◆ **TRY IT**:
State how many lines in the listing below include the word "agent", and add nothing besides the number.

◆ **EXTRACTED RECORDS**:
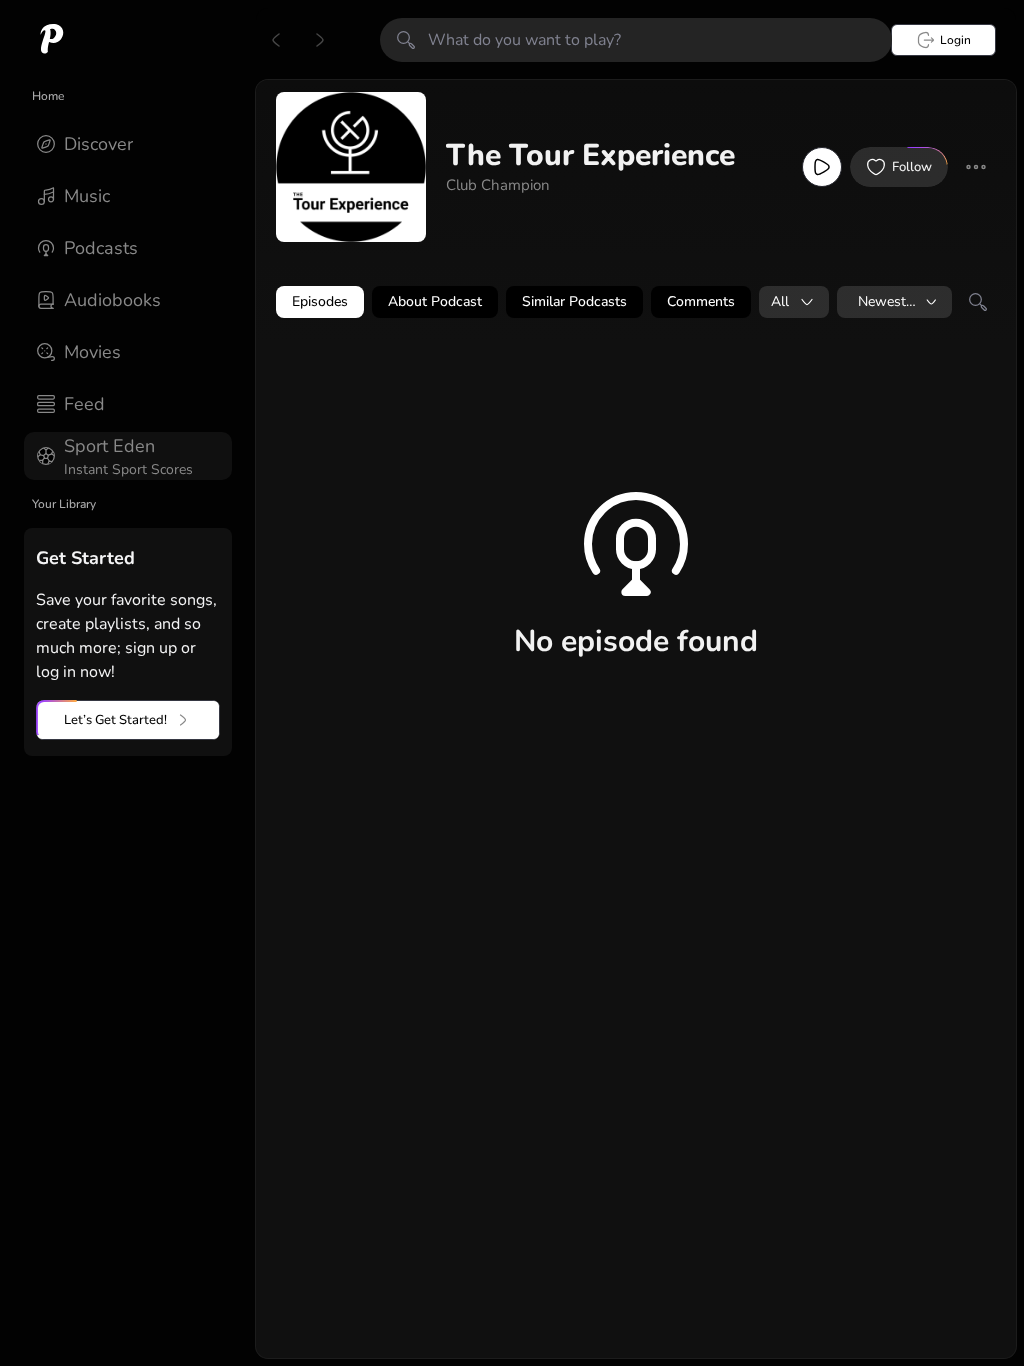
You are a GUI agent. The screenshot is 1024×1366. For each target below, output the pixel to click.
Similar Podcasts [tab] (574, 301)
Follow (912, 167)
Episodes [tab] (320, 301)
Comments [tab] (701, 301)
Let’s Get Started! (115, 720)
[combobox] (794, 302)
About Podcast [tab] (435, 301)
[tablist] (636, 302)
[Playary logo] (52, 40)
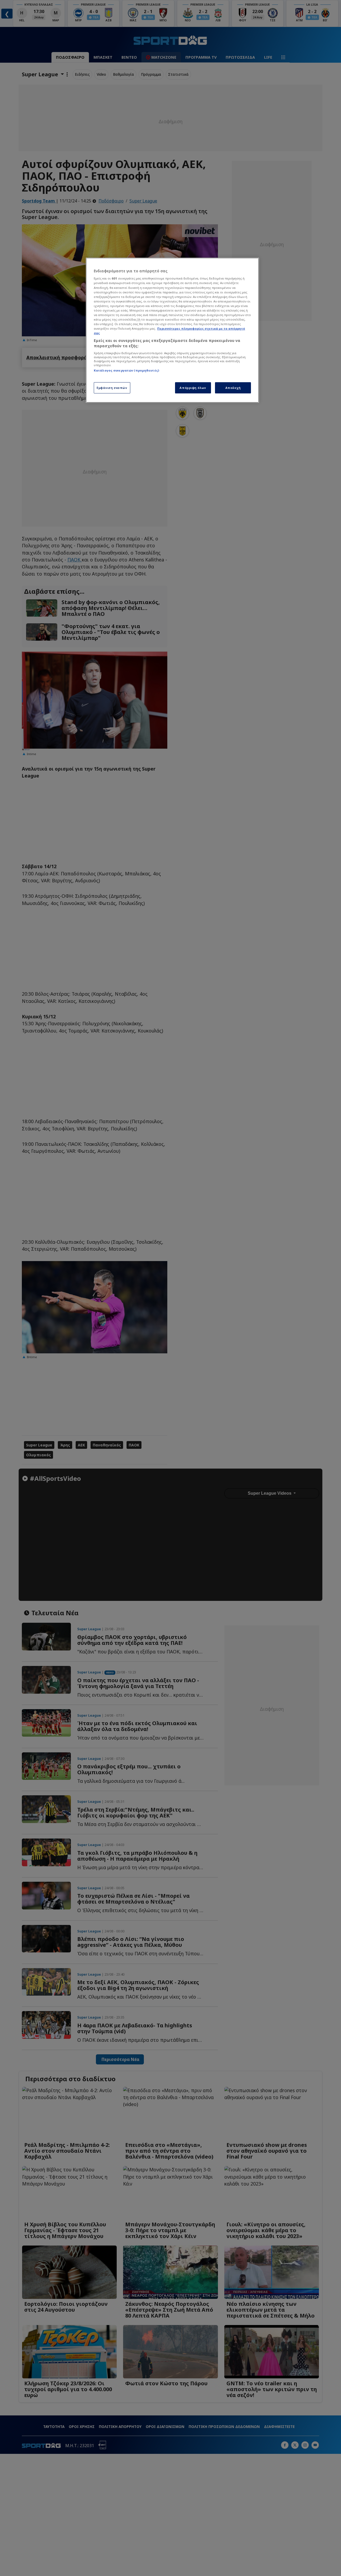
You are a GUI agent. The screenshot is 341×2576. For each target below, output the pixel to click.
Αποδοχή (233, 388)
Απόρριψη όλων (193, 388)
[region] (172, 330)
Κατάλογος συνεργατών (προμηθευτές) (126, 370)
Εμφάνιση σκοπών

◆ **THE ANSWER**:
2